[Task details] Exactly the lines from the one containing "Given: Click the Finish button" through the end of the records must be reproduced; leave out all pictures.

(Beginning of Dataset excerpts)

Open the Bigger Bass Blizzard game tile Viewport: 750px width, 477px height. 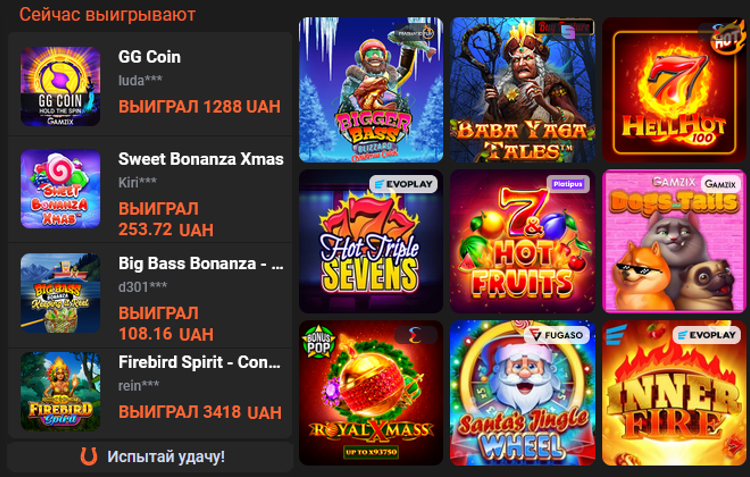pyautogui.click(x=371, y=90)
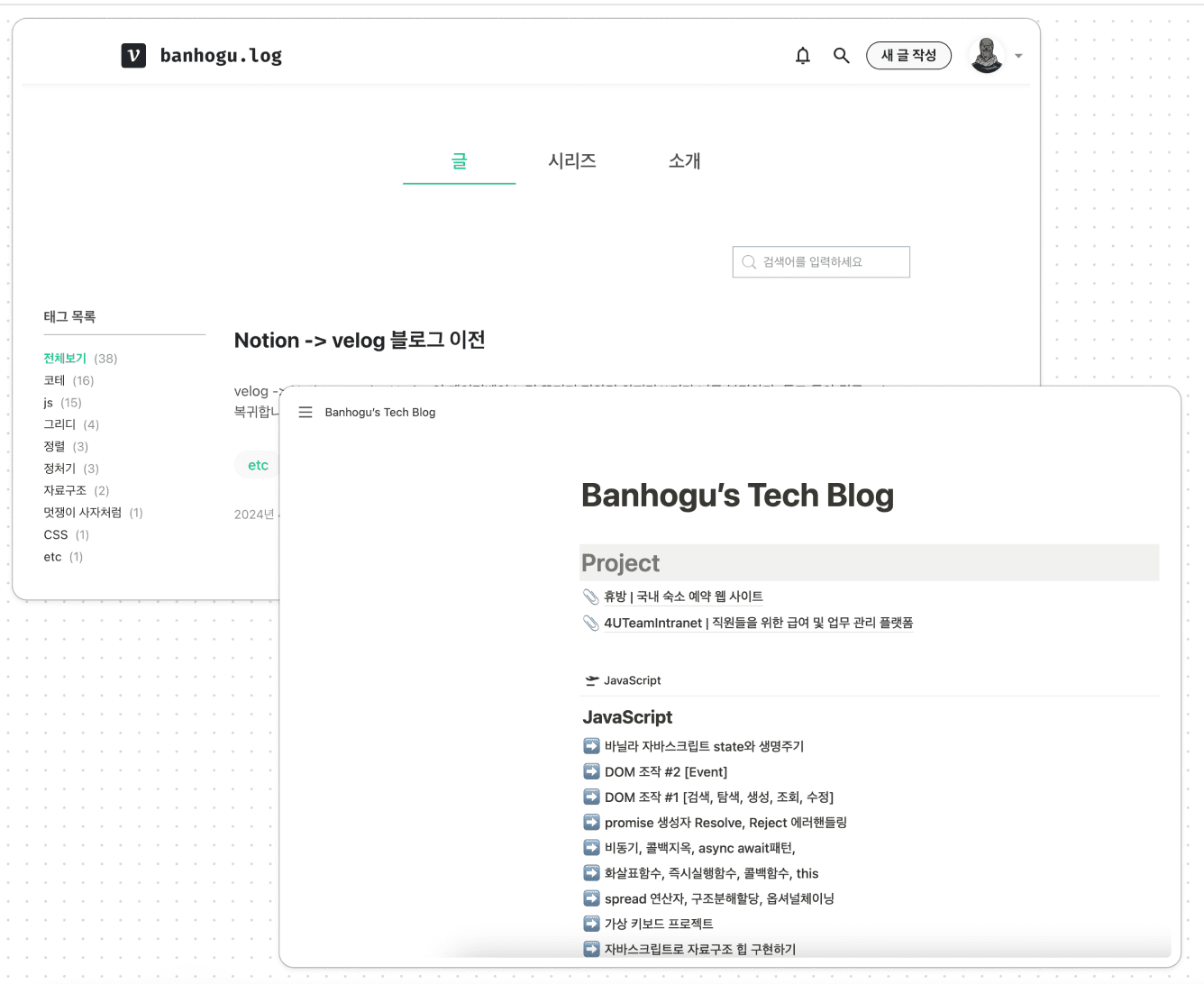The image size is (1204, 984).
Task: Select the 글 tab
Action: [x=459, y=161]
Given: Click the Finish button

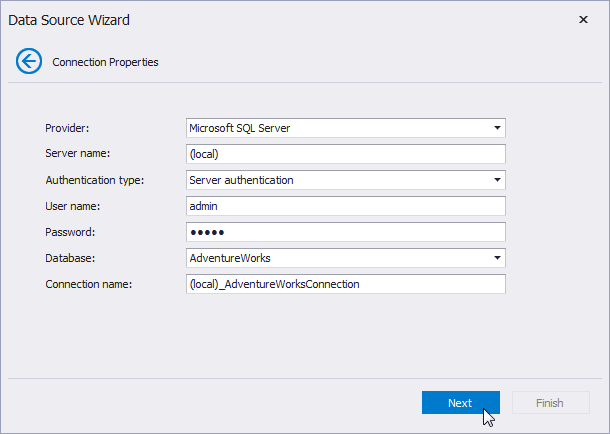Looking at the screenshot, I should pyautogui.click(x=549, y=403).
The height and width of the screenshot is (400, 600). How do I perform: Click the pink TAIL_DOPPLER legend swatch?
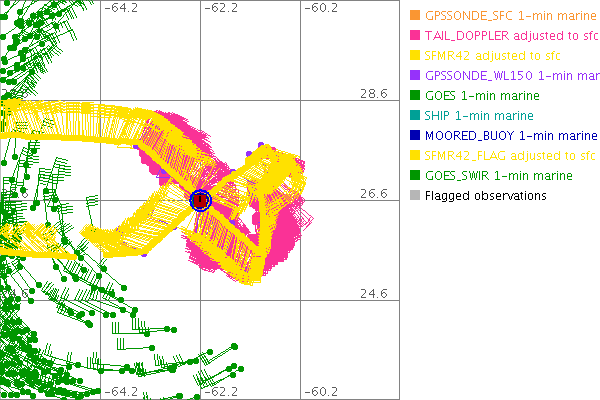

(End of Dataset excerpts)

[Reply to the task]
Given: Click the Finish button

Looking at the screenshot, I should pyautogui.click(x=549, y=403).
The height and width of the screenshot is (400, 600). How do I perform: Click the pink TAIL_DOPPLER legend swatch?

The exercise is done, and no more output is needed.